• [Exercise directions] All of the data below is to be printed again exactly.

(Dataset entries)
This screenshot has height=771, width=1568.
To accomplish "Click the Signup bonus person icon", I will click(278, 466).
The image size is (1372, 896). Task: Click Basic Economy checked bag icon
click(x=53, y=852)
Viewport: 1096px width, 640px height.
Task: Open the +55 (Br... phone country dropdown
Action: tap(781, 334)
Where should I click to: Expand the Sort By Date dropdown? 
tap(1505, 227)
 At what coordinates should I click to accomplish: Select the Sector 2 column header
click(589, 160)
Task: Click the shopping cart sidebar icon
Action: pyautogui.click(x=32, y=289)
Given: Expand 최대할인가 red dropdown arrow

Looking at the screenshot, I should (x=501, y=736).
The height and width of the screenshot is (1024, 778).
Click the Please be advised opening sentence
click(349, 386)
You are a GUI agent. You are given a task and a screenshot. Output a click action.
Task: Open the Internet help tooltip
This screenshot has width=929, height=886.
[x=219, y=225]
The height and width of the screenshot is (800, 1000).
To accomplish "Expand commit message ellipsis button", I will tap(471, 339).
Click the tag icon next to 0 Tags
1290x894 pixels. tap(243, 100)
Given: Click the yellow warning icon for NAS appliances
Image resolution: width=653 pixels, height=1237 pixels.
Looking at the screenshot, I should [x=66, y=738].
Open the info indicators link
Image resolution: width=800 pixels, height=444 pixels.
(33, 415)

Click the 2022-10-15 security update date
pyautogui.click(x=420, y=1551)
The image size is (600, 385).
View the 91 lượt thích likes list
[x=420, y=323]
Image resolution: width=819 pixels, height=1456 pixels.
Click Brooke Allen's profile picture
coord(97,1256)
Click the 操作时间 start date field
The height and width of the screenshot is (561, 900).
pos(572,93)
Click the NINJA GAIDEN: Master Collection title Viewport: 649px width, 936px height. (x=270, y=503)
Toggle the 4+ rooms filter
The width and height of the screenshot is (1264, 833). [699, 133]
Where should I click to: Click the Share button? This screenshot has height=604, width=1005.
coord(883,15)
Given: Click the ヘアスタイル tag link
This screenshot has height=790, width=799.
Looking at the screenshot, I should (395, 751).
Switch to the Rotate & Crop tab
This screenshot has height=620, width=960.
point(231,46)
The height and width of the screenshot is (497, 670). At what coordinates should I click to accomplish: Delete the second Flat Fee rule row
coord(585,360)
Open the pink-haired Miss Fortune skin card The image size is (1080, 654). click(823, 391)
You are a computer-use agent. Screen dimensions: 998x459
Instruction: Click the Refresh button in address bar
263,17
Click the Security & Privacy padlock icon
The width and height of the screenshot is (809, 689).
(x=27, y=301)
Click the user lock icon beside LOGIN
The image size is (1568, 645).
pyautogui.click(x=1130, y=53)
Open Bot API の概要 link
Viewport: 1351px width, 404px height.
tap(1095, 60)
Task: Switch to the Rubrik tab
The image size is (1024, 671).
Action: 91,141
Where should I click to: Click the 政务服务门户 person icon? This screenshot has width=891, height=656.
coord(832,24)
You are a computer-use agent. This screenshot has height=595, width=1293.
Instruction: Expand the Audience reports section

• [Expected output]
This screenshot has height=771, width=1568.
To accomplish "Click the Signup bonus person icon", I will click(278, 466).
The image size is (1372, 896). Task: Click Basic Economy checked bag icon
click(x=53, y=852)
Viewport: 1096px width, 640px height.
Task: Open the +55 (Br... phone country dropdown
Action: tap(781, 334)
Where should I click to: Expand the Sort By Date dropdown? 
tap(1505, 227)
 At what coordinates should I click to accomplish: Select the Sector 2 column header
click(589, 160)
Task: Click the shopping cart sidebar icon
Action: pyautogui.click(x=32, y=289)
Given: Expand 최대할인가 red dropdown arrow

Looking at the screenshot, I should (x=501, y=736).
The height and width of the screenshot is (1024, 778).
Click the Please be advised opening sentence
click(349, 386)
You are a GUI agent. You are given a task and a screenshot. Output a click action.
Task: Open the Internet help tooltip
This screenshot has width=929, height=886.
[x=219, y=225]
The height and width of the screenshot is (800, 1000).
To accomplish "Expand commit message ellipsis button", I will tap(471, 339).
Click the tag icon next to 0 Tags
1290x894 pixels. tap(243, 100)
Given: Click the yellow warning icon for NAS appliances
Image resolution: width=653 pixels, height=1237 pixels.
Looking at the screenshot, I should [x=66, y=738].
Open the info indicators link
Image resolution: width=800 pixels, height=444 pixels.
(33, 415)

Click the 2022-10-15 security update date
pyautogui.click(x=420, y=1551)
The image size is (600, 385).
View the 91 lượt thích likes list
[x=420, y=323]
Image resolution: width=819 pixels, height=1456 pixels.
Click Brooke Allen's profile picture
coord(97,1256)
Click the 操作时间 start date field
The height and width of the screenshot is (561, 900).
pos(572,93)
Click the NINJA GAIDEN: Master Collection title Viewport: 649px width, 936px height. (x=270, y=503)
Toggle the 4+ rooms filter
The width and height of the screenshot is (1264, 833). [699, 133]
Where should I click to: Click the Share button? This screenshot has height=604, width=1005.
coord(883,15)
Given: Click the ヘアスタイル tag link
This screenshot has height=790, width=799.
Looking at the screenshot, I should (395, 751).
Switch to the Rotate & Crop tab
This screenshot has height=620, width=960.
point(231,46)
The height and width of the screenshot is (497, 670). At what coordinates should I click to accomplish: Delete the second Flat Fee rule row
coord(585,360)
Open the pink-haired Miss Fortune skin card The image size is (1080, 654). click(823, 391)
You are a computer-use agent. Screen dimensions: 998x459
Instruction: Click the Refresh button in address bar
263,17
Click the Security & Privacy padlock icon
The width and height of the screenshot is (809, 689).
(x=27, y=301)
Click the user lock icon beside LOGIN
The image size is (1568, 645).
pyautogui.click(x=1130, y=53)
Open Bot API の概要 link
Viewport: 1351px width, 404px height.
tap(1095, 60)
Task: Switch to the Rubrik tab
The image size is (1024, 671).
Action: 91,141
Where should I click to: Click the 政务服务门户 person icon? This screenshot has width=891, height=656.
coord(832,24)
You are a computer-use agent. This screenshot has height=595, width=1293.
Instruction: Expand the Audience reports section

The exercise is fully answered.